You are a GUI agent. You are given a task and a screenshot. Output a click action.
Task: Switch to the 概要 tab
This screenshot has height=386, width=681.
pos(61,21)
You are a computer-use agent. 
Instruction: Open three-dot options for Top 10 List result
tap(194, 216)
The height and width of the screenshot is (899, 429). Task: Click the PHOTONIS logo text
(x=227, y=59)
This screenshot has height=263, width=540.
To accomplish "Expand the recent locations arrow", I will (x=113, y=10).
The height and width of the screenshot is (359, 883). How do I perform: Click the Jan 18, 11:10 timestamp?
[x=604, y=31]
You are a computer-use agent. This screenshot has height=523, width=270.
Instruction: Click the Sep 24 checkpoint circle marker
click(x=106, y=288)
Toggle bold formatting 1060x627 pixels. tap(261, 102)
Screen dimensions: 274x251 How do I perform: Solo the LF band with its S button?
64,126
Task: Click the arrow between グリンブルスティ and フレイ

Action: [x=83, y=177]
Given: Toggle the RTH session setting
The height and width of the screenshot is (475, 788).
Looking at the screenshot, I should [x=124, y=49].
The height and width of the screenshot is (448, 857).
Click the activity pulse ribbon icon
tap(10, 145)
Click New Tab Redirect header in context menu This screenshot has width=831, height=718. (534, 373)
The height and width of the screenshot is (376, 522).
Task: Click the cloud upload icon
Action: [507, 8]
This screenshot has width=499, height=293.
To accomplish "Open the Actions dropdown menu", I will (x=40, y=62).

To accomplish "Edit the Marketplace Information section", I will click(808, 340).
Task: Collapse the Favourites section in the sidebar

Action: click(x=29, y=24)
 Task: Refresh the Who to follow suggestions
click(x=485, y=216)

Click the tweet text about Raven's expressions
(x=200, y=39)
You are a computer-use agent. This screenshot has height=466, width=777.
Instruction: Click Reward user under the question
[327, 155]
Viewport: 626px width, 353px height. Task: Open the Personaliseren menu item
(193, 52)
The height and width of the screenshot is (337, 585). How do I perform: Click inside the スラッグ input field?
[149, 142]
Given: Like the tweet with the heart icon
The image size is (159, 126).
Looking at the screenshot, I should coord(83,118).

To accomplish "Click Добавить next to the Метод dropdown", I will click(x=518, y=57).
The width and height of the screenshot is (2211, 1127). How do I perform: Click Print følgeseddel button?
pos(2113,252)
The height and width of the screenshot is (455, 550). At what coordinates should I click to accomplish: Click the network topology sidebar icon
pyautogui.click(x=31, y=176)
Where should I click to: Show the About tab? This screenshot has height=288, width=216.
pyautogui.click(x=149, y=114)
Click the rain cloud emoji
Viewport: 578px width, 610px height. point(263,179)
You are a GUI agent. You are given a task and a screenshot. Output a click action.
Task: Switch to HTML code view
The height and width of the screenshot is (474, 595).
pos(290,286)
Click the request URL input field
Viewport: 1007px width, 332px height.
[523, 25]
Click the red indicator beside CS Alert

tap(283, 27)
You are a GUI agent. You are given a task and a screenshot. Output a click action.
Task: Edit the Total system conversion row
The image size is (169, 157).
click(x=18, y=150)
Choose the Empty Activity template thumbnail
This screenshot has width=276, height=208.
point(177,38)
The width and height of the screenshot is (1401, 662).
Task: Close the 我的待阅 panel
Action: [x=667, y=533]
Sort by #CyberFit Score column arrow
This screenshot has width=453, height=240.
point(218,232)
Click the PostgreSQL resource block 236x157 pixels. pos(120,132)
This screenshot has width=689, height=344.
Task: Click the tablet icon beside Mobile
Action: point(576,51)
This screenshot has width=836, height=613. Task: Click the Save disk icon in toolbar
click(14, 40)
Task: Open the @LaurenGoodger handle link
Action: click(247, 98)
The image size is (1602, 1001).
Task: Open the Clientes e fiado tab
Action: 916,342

┄┄┄┄┄┄┄┄┄┄┄┄┄┄┄┄┄┄┄┄

YOUR GOAL.
Locate all lines in the listing above with the word "Edit" and copy them.

REPLY.
To accomplish "Edit the Marketplace Information section", I will click(808, 340).
Task: Edit the Total system conversion row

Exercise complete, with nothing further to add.